### EXTRACTED TEXT

+ + + + +

Analysis of the ITDs
[0042] The ITDs are determined by the time or phase alignment which
gives the best match between the waveforms of both channels. One
method to obtain the ITD is to compute the cross-correlation
function between two corresponding subband signals and searching
for the maximum. The delay that corresponds to this maximum in the
cross-correlation function can be used as ITD value.
[0043] A second method is to compute the analytic signals of the
left and right subband (i.e., computing phase and envelope values)
and use the phase difference between the channels as IPD parameter.
Here, a complex filterbank (e.g. an FFT) is used and by looking at
a certain bin (frequency region) a phase function can be derived
over time. By doing this for both left and right channel, the phase
difference IPD (rather then cross-correlating two filtered signals)
can be estimated.
Analysis of the Correlation
[0044] The correlation is obtained by first finding the ILD and ITD
that gives the best match between the corresponding subband signals
and subsequently measuring the similarity of the waveforms after
compensation for the ITD and/or ILD. Thus, in this framework, the
correlation is defined as the similarity or dissimilarity of
corresponding subband signals which can not be attributed to ILDs
and/or ITDs. A suitable measure for this parameter is the
coherence, which is the maximum value of the cross-correlation
function across a set of delays. However, other measures could also
be used, such as the relative energy of the difference signal after
ILD and/or ITD compensation compared to the sum signal of
corresponding subbands (preferably also compensated for ILDs and/or
ITDs). This difference parameter is basically a linear
transformation of the (maximum) correlation.

+ + + + +

### SUPPLIED INFORMATION
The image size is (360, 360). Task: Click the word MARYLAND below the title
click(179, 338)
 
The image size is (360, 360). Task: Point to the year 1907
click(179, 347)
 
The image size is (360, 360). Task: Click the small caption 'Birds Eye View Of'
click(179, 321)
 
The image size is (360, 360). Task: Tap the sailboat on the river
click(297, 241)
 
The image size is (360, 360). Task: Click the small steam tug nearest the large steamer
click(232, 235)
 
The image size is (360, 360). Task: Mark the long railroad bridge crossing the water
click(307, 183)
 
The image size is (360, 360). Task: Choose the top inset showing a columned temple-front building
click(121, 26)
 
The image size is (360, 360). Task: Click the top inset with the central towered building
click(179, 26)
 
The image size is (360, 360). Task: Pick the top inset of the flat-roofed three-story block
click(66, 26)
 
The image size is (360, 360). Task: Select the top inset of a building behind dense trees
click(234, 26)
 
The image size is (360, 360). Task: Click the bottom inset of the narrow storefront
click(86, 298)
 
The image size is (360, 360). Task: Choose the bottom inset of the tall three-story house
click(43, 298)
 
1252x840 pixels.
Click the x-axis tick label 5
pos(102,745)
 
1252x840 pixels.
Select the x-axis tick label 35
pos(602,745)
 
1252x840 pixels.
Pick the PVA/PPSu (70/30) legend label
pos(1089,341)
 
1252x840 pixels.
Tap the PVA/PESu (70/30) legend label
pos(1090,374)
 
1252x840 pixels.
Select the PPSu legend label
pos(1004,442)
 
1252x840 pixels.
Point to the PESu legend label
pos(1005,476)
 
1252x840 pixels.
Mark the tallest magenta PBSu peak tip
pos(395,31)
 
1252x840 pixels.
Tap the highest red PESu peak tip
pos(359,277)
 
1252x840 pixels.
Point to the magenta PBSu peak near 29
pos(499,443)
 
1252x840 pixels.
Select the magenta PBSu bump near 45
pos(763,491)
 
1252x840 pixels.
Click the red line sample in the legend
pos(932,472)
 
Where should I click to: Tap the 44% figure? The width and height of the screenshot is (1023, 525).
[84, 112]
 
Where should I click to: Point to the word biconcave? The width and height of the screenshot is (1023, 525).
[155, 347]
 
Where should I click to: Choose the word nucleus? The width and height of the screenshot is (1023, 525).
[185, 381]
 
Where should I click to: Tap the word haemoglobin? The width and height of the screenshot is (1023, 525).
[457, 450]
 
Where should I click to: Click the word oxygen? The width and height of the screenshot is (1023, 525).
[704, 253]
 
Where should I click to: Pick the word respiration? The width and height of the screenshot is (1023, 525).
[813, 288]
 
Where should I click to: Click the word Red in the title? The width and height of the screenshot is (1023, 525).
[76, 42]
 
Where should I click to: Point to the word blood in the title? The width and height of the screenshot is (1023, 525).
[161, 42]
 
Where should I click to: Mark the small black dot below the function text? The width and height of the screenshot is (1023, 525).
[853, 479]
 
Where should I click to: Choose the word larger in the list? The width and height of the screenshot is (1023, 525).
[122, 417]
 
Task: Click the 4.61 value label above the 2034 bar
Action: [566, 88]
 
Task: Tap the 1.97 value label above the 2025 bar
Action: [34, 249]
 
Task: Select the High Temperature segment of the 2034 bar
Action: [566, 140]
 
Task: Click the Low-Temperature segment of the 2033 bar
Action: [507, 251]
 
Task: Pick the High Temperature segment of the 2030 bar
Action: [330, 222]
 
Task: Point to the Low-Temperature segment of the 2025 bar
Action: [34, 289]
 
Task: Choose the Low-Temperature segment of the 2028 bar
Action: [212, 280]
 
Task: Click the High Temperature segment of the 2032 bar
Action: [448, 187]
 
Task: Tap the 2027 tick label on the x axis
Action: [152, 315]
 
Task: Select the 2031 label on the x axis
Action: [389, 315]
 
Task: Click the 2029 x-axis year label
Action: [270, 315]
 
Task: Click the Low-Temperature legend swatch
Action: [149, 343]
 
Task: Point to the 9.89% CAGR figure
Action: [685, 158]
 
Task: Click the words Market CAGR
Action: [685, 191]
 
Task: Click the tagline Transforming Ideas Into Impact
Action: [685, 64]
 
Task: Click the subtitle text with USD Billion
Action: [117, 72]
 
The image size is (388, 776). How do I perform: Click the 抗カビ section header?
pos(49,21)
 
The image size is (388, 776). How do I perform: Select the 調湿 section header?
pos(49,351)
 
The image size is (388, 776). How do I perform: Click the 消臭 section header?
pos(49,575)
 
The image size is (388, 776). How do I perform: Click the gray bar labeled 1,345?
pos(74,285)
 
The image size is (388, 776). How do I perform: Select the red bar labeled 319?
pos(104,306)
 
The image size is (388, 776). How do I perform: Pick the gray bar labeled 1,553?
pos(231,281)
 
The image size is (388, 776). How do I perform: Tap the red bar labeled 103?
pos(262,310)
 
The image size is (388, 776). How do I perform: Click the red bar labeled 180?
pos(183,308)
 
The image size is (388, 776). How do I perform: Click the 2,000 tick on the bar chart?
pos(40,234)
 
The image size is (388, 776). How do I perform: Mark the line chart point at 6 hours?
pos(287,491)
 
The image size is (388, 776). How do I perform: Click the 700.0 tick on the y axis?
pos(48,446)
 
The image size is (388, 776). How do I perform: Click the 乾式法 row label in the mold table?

+ + + + +

### REQUIREMENTS
[A] In the excerpt on ITD and correlation analysis, what measure is named as suitable for the correlation parameter?
[B] Decide whether each statement agrees with the excerpt on ITD and correlation analysis. Answer yes or no, and quote the words that decide it.
(i) The delay at the maximum of the cross-correlation function can serve as the ITD value.
(ii) The second method for obtaining the phase difference relies on a real-valued filterbank.
(iii) The difference parameter is described as a nonlinear transformation of the correlation.
[C] Continue the excerpt on ITD and correlation analysis from its final sentence.
The records do not matter here.

### ANSWERS GIVEN
[A] The coherence, which is the maximum value of the cross-correlation function across a set of delays.

[B]
(i) Yes: "The delay that corresponds to this maximum in the cross-correlation function can be used as ITD value."
(ii) No: "a complex filterbank (e.g. an FFT) is used"
(iii) No: "This difference parameter is basically a linear transformation of the (maximum) correlation."

[C]
Parameter Quantization
[0045] An important issue of transmission of parameters is the
accuracy of the parameter representation (i.e., the size of
quantization errors), which is directly related to the necessary
transmission capacity and the audio quality. In this section,
several issues with respect to the quantization of the spatial
parameters will be discussed. The basic idea is to base the
quantization errors on so-called just-noticeable differences (JNDs)
of the spatial cues. To be more specific, the quantization error is
determined by the sensitivity of the human auditory system to
changes in the parameters. Since it is well known that the
sensitivity to changes in the parameters strongly depends on the
values of the parameters itself, the following methods are applied
to determine the discrete quantization steps.
Quantization of ILDs
[0046] It is known from psychoacoustic research that the
sensitivity to changes in the IID depends on the ILD itself. If the
ILD is expressed in dB, deviations of approximately 1 dB from a
reference of 0 dB are detectable, while changes in the order of 3
dB are required if the reference level difference amounts 20 dB.
Therefore, quantization errors can be larger if the signals of the
left and right channels have a larger level difference. For
example, this can be applied by first measuring the level
difference between the channels, followed by a non-linear
(compressive) transformation of the obtained level difference and
subsequently a linear quantization process, or by using a lookup
table for the available ILD values which have a nonlinear
distribution. In the preferred embodiment, ILDs (in dB) are
quantized to the closest value out of the following set I:
[0047] I=[-19-16-13-10-8-6-4-2 0 2 4 6 8 10 13 16 19]
Quantization of the ITDs
[0048] The sensitivity to changes in the ITDs of human subjects can
be characterized as having a constant phase threshold. This means
that in terms of delay times, the quantization steps for the ITD
should decrease with frequency. Alternatively, if the ITD is
represented in the form of phase differences, the quantization
steps should be independent of frequency. One method to implement
this would be to take a fixed phase difference as quantization step
and determine the corresponding time delay for each frequency band.
This ITD value is then used as quantization step. In the preferred
embodiment, ITD quantization steps are determined by a constant
phase difference in each subband of 0.1 radians (rad). Thus, for
each subband, the time difference that corresponds to 0.1 rad of
the subband center frequency is used as quantization step.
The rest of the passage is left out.